The European Consumer Organisation (BEUC) and its members have lodged a complaint against Nintendo with the European Commission and national consumer protection authorities for systematic problems with the functionality of the Nintendo Switch console, BEUC announced on Wednesday 27 January.
The initiative follows some 25,000 complaints from consumers across Europe (France, Belgium, The Netherlands, Portugal, Italy, Slovakia, Slovenia, Greece and Norway) who were dissatisfied with a recurring technical problem with the Nintendo Switch controllers that made the console unusable.
According to reports, in 88% of cases the game controllers broke during the first two years of use.
“BEUC and its members are calling for a Europe-wide investigation on this issue.
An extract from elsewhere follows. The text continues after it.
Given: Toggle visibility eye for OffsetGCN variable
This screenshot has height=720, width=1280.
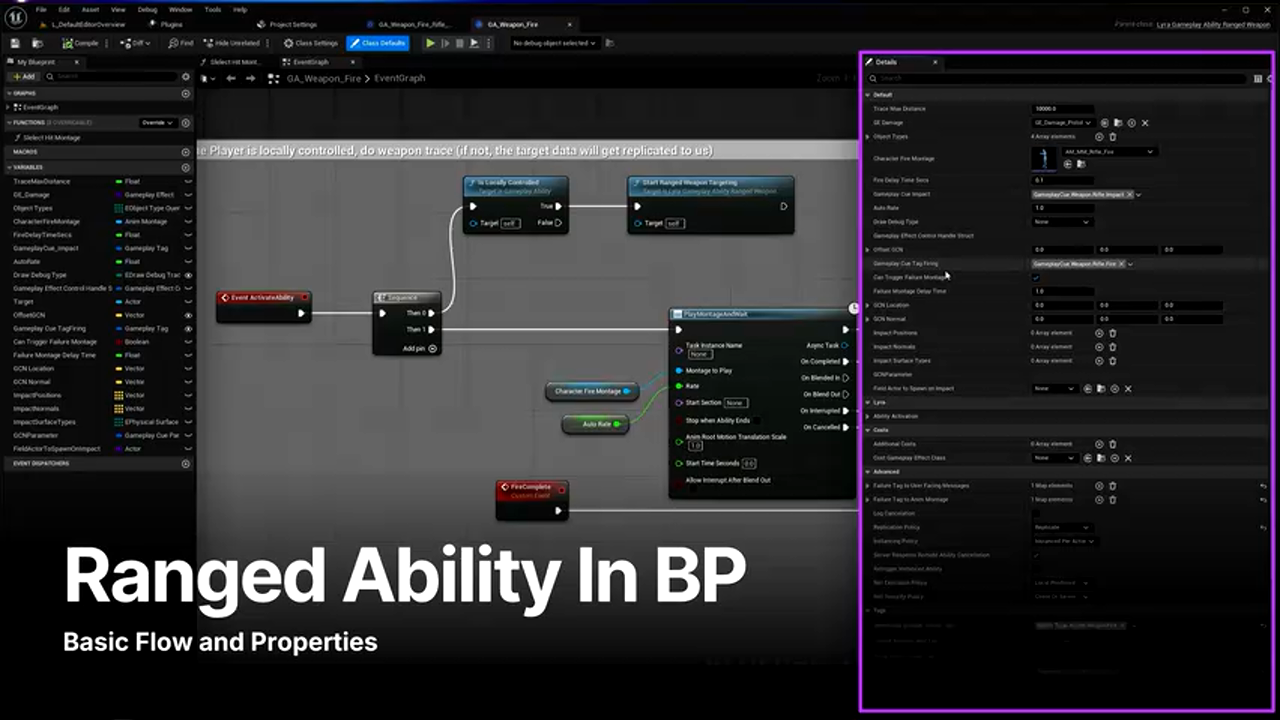Looking at the screenshot, I should (x=188, y=315).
We ask the European Commission to call on national authorities to investigate Nintendo’s practices in their countries, to initiate coordinated action to enforce the law and to publish a unified position”, BEUC wrote in a letter to the Commission on Wednesday.
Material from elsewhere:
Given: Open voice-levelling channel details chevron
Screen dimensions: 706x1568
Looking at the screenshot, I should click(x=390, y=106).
BEUC and its members want Nintendo to be required to remedy the premature failure of its product as a matter of urgency. Until then, defective game controllers should be repaired free of charge and consumers should be properly informed about the limited lifetime of this product. Since its arrival on the market, the console has sold more than 68 million units worldwide, many of which are in Europe.
“Nintendo must now find appropriate solutions for the thousands of consumers affected by this problem. It is high time that companies stopped putting products on the market that break prematurely. The creation of unnecessary e-waste is totally contrary to the objectives of the European Green Deal”, says BEUC Director General Monique Goyens.